#### Instructions to follow
Extract every line of the material that contains the string "give", matching case exactly.

********

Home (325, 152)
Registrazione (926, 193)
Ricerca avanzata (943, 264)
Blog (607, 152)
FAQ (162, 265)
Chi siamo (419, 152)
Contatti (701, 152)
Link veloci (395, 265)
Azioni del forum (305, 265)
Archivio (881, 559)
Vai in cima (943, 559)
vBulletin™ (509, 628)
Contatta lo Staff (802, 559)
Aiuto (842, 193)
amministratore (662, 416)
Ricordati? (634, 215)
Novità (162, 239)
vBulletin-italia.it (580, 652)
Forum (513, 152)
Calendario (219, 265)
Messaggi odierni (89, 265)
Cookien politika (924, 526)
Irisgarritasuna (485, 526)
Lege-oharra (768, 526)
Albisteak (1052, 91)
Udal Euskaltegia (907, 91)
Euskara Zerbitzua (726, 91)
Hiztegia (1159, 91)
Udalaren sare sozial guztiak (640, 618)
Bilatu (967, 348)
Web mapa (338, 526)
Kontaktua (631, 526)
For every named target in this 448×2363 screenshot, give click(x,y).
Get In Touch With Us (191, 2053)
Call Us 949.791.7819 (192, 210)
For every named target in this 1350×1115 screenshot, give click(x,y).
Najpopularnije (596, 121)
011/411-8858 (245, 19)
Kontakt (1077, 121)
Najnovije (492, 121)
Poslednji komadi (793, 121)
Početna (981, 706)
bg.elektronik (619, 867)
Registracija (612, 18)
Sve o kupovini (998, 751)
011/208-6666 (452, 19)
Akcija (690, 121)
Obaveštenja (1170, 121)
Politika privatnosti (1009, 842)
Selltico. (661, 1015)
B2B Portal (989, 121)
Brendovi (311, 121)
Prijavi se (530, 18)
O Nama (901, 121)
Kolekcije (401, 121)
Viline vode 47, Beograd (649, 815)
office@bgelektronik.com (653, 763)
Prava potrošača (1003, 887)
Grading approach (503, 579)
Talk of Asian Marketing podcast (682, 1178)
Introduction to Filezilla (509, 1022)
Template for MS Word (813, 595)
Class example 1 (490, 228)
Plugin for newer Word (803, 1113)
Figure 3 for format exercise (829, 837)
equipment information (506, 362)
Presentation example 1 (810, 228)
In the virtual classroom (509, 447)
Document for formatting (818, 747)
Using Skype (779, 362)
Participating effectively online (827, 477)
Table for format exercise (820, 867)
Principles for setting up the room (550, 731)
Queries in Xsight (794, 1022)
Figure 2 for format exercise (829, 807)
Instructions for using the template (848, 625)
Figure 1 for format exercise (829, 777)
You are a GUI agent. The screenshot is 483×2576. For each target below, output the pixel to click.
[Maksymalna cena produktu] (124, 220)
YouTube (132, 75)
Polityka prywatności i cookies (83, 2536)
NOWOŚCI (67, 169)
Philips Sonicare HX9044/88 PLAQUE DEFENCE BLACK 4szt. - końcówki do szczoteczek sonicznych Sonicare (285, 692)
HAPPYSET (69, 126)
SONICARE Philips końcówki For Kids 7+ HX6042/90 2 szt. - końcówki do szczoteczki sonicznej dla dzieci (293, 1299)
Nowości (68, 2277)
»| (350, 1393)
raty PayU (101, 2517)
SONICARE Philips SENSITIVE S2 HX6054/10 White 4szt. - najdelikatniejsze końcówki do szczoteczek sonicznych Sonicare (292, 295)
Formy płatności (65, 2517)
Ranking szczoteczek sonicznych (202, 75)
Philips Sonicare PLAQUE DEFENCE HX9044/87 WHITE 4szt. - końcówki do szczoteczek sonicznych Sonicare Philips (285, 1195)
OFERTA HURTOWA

********

#### Task solution
For every named target in this 448×2363 screenshot, give click(x,y).
For every named target in this 1350×1115 screenshot, give click(x,y).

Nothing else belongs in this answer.